Post-quantum encryption refers to encryption methods that are secure against an attacker with a quantum computer. Current encryption methods, such as RSA and Elliptic Curve Cryptography (ECC), are vulnerable to quantum computers (cryptographically relevant quantum computers) and could potentially be broken by them. Post-quantum encryption is important because it ensures the security of encrypted communications even against a quantum computing attack. It is important to care about post-quantum encryption because it can protect sensitive information from being compromised in the future as quantum computing technology advances.
Being crypto-agile refers to the ability to quickly and easily adapt to changes in cryptographic methods and
technologies. This includes the ability to upgrade encryption algorithms and protocols as new weaknesses are
discovered or new technologies become available. It also includes the ability to switch between different
algorithms or protocols as needed to ensure continued security.
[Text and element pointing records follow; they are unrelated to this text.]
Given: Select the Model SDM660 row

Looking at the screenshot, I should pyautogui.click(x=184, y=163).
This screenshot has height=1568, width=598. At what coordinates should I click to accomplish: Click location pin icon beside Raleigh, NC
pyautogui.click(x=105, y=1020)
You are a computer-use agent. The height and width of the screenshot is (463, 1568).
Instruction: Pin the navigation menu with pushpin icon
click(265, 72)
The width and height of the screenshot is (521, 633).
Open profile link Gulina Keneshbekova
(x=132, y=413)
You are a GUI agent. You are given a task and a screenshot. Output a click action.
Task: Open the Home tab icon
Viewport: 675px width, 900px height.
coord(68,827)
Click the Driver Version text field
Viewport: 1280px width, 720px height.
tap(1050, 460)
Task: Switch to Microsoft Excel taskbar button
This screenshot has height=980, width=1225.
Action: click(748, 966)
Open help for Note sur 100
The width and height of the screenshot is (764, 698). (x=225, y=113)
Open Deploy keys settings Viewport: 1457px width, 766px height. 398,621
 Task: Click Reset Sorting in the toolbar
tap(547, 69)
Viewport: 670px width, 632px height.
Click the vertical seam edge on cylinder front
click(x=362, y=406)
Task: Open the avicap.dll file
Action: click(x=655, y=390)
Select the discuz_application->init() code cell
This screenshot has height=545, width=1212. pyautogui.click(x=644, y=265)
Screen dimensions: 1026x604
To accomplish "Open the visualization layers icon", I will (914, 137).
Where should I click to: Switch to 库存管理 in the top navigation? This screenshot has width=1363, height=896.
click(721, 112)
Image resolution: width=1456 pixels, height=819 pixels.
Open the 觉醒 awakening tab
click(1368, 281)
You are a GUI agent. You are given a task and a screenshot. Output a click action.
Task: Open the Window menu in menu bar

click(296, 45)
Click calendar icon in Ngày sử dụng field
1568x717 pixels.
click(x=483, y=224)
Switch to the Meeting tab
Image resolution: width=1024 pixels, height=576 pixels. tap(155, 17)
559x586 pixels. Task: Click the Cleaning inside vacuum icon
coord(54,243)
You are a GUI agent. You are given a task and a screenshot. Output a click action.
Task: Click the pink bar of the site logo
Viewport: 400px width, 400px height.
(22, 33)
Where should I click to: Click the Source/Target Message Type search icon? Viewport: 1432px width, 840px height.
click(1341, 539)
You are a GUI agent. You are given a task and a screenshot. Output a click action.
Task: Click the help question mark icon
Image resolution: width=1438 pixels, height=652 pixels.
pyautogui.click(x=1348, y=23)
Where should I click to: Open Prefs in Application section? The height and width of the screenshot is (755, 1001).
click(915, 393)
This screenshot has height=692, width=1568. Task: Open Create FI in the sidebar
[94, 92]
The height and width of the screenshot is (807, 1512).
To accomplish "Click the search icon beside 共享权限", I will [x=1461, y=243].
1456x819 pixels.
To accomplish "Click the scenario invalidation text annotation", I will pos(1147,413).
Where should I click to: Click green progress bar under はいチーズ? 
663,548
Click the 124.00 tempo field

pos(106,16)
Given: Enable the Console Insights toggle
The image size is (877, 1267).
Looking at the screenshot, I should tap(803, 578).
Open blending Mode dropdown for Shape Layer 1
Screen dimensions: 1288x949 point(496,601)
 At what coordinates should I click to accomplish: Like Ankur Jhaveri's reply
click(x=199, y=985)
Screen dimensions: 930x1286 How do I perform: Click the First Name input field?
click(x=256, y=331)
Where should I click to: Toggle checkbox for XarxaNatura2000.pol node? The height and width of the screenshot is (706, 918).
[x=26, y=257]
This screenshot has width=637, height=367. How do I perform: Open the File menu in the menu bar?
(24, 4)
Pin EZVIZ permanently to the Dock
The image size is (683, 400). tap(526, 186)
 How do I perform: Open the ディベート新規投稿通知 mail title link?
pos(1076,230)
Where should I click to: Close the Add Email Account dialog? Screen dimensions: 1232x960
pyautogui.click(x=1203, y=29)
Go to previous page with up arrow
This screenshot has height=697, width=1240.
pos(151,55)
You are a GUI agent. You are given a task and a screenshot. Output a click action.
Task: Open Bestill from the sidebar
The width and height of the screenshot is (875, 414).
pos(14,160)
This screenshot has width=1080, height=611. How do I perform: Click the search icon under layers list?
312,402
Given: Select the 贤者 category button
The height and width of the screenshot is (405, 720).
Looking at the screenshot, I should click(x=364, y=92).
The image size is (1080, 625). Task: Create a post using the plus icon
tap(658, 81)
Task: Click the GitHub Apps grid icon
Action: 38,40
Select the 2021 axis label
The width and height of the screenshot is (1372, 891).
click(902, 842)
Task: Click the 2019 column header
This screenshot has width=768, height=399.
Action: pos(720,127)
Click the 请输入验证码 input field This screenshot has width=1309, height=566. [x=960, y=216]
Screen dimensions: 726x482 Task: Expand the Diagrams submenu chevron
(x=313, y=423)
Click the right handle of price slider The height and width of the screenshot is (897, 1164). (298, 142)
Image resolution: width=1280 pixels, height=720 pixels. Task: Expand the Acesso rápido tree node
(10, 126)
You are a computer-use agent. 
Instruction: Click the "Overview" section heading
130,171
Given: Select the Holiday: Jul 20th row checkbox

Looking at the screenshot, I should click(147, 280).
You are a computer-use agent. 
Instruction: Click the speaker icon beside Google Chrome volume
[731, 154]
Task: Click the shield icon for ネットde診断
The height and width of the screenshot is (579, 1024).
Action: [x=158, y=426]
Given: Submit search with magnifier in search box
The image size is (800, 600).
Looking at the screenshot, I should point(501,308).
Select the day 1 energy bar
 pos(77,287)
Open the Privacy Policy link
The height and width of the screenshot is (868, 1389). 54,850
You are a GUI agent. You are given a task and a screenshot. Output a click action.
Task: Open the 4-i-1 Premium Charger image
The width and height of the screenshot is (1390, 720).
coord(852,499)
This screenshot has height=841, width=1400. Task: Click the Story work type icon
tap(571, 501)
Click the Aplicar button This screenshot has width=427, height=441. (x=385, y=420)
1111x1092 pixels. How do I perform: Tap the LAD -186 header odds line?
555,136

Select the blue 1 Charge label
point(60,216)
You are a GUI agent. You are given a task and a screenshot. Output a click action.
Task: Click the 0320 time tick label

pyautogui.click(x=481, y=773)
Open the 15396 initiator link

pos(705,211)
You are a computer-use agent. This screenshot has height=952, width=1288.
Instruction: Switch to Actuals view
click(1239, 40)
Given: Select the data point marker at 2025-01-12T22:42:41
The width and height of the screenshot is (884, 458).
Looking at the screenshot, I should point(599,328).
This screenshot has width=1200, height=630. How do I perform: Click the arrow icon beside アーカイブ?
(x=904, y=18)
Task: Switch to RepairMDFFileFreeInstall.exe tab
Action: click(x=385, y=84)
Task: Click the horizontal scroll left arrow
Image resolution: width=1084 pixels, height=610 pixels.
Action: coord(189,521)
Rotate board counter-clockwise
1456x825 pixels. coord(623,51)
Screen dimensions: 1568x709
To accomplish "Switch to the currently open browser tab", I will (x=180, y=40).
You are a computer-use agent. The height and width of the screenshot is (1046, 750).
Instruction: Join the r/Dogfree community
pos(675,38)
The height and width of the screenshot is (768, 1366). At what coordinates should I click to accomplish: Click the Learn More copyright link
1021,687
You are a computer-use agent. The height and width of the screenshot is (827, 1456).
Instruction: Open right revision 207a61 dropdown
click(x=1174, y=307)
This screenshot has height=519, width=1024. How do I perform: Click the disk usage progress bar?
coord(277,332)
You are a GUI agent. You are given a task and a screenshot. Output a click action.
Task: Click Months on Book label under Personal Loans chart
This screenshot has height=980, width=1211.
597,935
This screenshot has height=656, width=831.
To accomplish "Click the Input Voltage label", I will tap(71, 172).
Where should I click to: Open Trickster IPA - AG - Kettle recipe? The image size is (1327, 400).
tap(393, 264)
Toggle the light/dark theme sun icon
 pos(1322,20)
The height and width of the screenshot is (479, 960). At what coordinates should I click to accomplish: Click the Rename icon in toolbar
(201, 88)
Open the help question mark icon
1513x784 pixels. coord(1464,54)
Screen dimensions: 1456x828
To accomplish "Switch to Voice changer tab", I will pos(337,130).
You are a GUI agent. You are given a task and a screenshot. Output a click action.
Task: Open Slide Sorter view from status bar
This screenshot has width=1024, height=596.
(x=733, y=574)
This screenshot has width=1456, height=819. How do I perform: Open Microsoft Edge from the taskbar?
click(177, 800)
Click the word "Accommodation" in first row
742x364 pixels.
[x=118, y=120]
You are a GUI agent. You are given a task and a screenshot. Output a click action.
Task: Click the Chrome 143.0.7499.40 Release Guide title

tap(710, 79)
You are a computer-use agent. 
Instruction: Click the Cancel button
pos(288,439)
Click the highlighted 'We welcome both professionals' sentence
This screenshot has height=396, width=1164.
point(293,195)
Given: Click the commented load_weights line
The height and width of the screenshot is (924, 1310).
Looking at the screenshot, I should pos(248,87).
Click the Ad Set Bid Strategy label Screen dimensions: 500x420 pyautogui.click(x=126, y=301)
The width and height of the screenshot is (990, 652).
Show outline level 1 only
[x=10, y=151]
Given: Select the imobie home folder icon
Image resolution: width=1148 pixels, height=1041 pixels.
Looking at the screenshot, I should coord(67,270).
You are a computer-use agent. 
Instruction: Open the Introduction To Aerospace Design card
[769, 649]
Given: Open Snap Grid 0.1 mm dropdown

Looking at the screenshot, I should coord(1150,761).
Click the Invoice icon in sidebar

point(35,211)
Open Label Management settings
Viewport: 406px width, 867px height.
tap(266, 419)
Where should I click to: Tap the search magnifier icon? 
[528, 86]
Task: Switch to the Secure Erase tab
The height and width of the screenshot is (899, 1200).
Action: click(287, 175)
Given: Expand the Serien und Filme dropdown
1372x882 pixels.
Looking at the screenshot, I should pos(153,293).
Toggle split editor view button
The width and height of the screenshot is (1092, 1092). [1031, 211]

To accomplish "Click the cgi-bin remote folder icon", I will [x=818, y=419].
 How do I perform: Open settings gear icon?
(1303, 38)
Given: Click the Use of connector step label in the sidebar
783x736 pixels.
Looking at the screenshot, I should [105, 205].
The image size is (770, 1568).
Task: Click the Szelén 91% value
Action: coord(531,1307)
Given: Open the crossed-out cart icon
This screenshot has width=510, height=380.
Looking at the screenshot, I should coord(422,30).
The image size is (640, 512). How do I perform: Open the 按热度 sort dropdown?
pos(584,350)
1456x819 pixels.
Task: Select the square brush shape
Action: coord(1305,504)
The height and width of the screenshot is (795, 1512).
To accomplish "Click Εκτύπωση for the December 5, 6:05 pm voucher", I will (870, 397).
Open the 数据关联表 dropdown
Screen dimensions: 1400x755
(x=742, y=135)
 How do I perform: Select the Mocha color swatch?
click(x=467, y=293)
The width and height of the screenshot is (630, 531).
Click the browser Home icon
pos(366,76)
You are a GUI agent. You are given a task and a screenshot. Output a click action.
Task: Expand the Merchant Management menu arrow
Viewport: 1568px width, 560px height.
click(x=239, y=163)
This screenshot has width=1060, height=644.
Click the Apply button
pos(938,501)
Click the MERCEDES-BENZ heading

Crypto-agility is important because it allows organizations to maintain the security of their communications and protect sensitive information even as cryptographic threats evolve. It enables organizations to respond to new vulnerabilities and attacks by quickly deploying new cryptographic methods, rather than waiting for a complete system overhaul.
Adopting a crypto-agile approach can also help organizations avoid vendor lock-in and maintain flexibility in their security strategies.
The National Institute of Standards and Technology (NIST) is concerned about Elliptic Curves, Diffie-Hellman
(DH), Elliptic Curve Diffie-Hellman (ECDH), and RSA (Rivest–Shamir–Adleman) because they are all vulnerable to
quantum computing attacks. Quantum computers can potentially use algorithms such as Shor's algorithm to break
the encryption used by these methods, which would allow an attacker to access sensitive information that was
thought to be secure.
In 2016, NIST launched a process to identify new post-quantum cryptography standards and algorithms that will be more secure against quantum computing attacks than existing standards. The goal of this process is to develop and standardize new cryptographic methods that will be secure against both classical and quantum computing attacks, and will replace the existing standards that are vulnerable to quantum computing.
Given the recent progress in quantum computing, NIST is concerned that it is important to start the process of transitioning to post-quantum cryptography now to ensure that sensitive information remains secure in the future.
The benefits of post-quantum encryption are:
Security against quantum computing attacks: Post-quantum encryption methods are designed to be secure against attacks from quantum computers, which can potentially break current encryption methods such as RSA and Elliptic Curve Cryptography (ECC).
Long-term security: As quantum computing technology continues to advance, post-quantum encryption methods will provide ongoing security for sensitive information, protecting it from future attacks.
Compatibility: Post-quantum encryption methods can be designed to work with current systems and infrastructure, making the transition to post-quantum encryption more seamless.
Flexibility: Post-quantum encryption methods can offer different levels of security, depending on the specific use case and the level of protection required.
Encourage innovation: The development of post-quantum encryption methods can encourage innovation in the field of cryptography, leading to the discovery of new and more secure methods.
Compliance: Some countries and industries have or will require the use of post-quantum encryption methods, so it would be beneficial to be ready and in compliance.